Provided records START

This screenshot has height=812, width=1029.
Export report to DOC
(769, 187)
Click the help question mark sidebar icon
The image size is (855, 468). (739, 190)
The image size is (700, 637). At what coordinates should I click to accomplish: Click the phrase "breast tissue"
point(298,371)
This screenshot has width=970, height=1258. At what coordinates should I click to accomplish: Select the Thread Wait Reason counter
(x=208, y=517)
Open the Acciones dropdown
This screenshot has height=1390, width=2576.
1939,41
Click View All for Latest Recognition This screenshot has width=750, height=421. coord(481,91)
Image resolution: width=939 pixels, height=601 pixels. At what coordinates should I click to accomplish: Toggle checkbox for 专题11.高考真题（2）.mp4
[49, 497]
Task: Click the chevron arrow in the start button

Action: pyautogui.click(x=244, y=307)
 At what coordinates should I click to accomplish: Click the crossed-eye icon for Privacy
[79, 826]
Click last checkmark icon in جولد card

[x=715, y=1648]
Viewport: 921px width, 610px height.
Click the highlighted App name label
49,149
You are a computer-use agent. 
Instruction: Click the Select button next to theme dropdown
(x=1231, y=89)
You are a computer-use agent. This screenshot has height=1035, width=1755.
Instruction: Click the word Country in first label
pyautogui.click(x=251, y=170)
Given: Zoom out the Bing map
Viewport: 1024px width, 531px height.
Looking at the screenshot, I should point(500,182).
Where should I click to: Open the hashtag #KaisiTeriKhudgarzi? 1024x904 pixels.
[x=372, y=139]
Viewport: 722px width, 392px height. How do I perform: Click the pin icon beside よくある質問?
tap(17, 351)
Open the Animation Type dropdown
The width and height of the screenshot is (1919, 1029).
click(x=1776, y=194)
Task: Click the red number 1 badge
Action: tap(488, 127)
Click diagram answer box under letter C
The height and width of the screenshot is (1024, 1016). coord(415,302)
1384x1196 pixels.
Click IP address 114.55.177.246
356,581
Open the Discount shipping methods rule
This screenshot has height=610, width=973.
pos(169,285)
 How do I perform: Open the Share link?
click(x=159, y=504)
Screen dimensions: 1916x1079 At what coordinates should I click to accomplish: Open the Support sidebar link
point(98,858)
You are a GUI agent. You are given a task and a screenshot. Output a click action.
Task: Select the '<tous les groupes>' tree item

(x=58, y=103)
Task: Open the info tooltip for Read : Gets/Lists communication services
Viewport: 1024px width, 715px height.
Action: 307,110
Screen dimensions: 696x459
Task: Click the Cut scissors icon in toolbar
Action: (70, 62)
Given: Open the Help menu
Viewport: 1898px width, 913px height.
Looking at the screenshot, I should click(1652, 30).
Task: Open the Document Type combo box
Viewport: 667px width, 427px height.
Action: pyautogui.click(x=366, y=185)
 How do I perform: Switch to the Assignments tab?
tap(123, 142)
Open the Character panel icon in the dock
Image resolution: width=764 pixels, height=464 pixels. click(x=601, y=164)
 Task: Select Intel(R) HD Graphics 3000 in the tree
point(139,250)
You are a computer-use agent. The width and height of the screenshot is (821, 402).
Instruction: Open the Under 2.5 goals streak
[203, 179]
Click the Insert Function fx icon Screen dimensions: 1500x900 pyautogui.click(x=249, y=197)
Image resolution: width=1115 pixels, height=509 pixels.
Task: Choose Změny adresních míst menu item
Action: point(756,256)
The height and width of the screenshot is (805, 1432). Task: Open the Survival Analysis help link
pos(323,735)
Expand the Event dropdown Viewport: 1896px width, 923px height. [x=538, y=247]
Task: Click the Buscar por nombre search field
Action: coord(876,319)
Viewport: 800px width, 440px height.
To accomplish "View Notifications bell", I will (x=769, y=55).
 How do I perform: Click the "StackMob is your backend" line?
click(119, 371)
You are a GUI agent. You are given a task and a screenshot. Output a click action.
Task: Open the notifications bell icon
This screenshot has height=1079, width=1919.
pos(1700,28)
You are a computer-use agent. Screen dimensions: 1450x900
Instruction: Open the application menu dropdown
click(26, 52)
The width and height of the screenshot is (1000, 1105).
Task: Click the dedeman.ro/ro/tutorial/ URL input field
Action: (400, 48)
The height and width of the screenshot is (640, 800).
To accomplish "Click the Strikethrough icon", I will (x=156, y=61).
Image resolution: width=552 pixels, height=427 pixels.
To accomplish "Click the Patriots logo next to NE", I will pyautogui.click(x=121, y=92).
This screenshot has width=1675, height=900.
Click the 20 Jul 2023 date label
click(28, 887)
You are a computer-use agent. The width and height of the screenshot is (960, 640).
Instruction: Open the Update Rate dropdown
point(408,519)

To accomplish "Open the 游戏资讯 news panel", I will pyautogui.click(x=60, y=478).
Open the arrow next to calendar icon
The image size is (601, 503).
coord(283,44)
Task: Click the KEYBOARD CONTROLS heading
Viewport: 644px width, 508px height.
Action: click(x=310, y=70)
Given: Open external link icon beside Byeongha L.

Provided records END

→ **Task brief**
An exact copy of every record is needed, so retype them all.

→ **Reply to the task**
This screenshot has height=812, width=1029.
Export report to DOC
(769, 187)
Click the help question mark sidebar icon
The image size is (855, 468). (739, 190)
The image size is (700, 637). At what coordinates should I click to accomplish: Click the phrase "breast tissue"
point(298,371)
This screenshot has width=970, height=1258. At what coordinates should I click to accomplish: Select the Thread Wait Reason counter
(x=208, y=517)
Open the Acciones dropdown
This screenshot has height=1390, width=2576.
1939,41
Click View All for Latest Recognition This screenshot has width=750, height=421. coord(481,91)
Image resolution: width=939 pixels, height=601 pixels. At what coordinates should I click to accomplish: Toggle checkbox for 专题11.高考真题（2）.mp4
[49, 497]
Task: Click the chevron arrow in the start button

Action: pyautogui.click(x=244, y=307)
 At what coordinates should I click to accomplish: Click the crossed-eye icon for Privacy
[79, 826]
Click last checkmark icon in جولد card

[x=715, y=1648]
Viewport: 921px width, 610px height.
Click the highlighted App name label
49,149
You are a computer-use agent. 
Instruction: Click the Select button next to theme dropdown
(x=1231, y=89)
You are a computer-use agent. This screenshot has height=1035, width=1755.
Instruction: Click the word Country in first label
pyautogui.click(x=251, y=170)
Given: Zoom out the Bing map
Viewport: 1024px width, 531px height.
Looking at the screenshot, I should point(500,182).
Where should I click to: Open the hashtag #KaisiTeriKhudgarzi? 1024x904 pixels.
[x=372, y=139]
Viewport: 722px width, 392px height. How do I perform: Click the pin icon beside よくある質問?
tap(17, 351)
Open the Animation Type dropdown
The width and height of the screenshot is (1919, 1029).
click(x=1776, y=194)
Task: Click the red number 1 badge
Action: tap(488, 127)
Click diagram answer box under letter C
The height and width of the screenshot is (1024, 1016). coord(415,302)
1384x1196 pixels.
Click IP address 114.55.177.246
356,581
Open the Discount shipping methods rule
This screenshot has height=610, width=973.
pos(169,285)
 How do I perform: Open the Share link?
click(x=159, y=504)
Screen dimensions: 1916x1079 At what coordinates should I click to accomplish: Open the Support sidebar link
point(98,858)
You are a GUI agent. You are given a task and a screenshot. Output a click action.
Task: Select the '<tous les groupes>' tree item

(x=58, y=103)
Task: Open the info tooltip for Read : Gets/Lists communication services
Viewport: 1024px width, 715px height.
Action: 307,110
Screen dimensions: 696x459
Task: Click the Cut scissors icon in toolbar
Action: (70, 62)
Given: Open the Help menu
Viewport: 1898px width, 913px height.
Looking at the screenshot, I should click(1652, 30).
Task: Open the Document Type combo box
Viewport: 667px width, 427px height.
Action: pyautogui.click(x=366, y=185)
 How do I perform: Switch to the Assignments tab?
tap(123, 142)
Open the Character panel icon in the dock
Image resolution: width=764 pixels, height=464 pixels. click(x=601, y=164)
 Task: Select Intel(R) HD Graphics 3000 in the tree
point(139,250)
You are a computer-use agent. The width and height of the screenshot is (821, 402).
Instruction: Open the Under 2.5 goals streak
[203, 179]
Click the Insert Function fx icon Screen dimensions: 1500x900 pyautogui.click(x=249, y=197)
Image resolution: width=1115 pixels, height=509 pixels.
Task: Choose Změny adresních míst menu item
Action: point(756,256)
The height and width of the screenshot is (805, 1432). Task: Open the Survival Analysis help link
pos(323,735)
Expand the Event dropdown Viewport: 1896px width, 923px height. [x=538, y=247]
Task: Click the Buscar por nombre search field
Action: coord(876,319)
Viewport: 800px width, 440px height.
To accomplish "View Notifications bell", I will (x=769, y=55).
 How do I perform: Click the "StackMob is your backend" line?
click(119, 371)
You are a GUI agent. You are given a task and a screenshot. Output a click action.
Task: Open the notifications bell icon
This screenshot has height=1079, width=1919.
pos(1700,28)
You are a computer-use agent. Screen dimensions: 1450x900
Instruction: Open the application menu dropdown
click(26, 52)
The width and height of the screenshot is (1000, 1105).
Task: Click the dedeman.ro/ro/tutorial/ URL input field
Action: (400, 48)
The height and width of the screenshot is (640, 800).
To accomplish "Click the Strikethrough icon", I will (x=156, y=61).
Image resolution: width=552 pixels, height=427 pixels.
To accomplish "Click the Patriots logo next to NE", I will pyautogui.click(x=121, y=92).
This screenshot has width=1675, height=900.
Click the 20 Jul 2023 date label
click(28, 887)
You are a computer-use agent. The width and height of the screenshot is (960, 640).
Instruction: Open the Update Rate dropdown
point(408,519)

To accomplish "Open the 游戏资讯 news panel", I will pyautogui.click(x=60, y=478).
Open the arrow next to calendar icon
The image size is (601, 503).
coord(283,44)
Task: Click the KEYBOARD CONTROLS heading
Viewport: 644px width, 508px height.
Action: click(x=310, y=70)
Given: Open external link icon beside Byeongha L.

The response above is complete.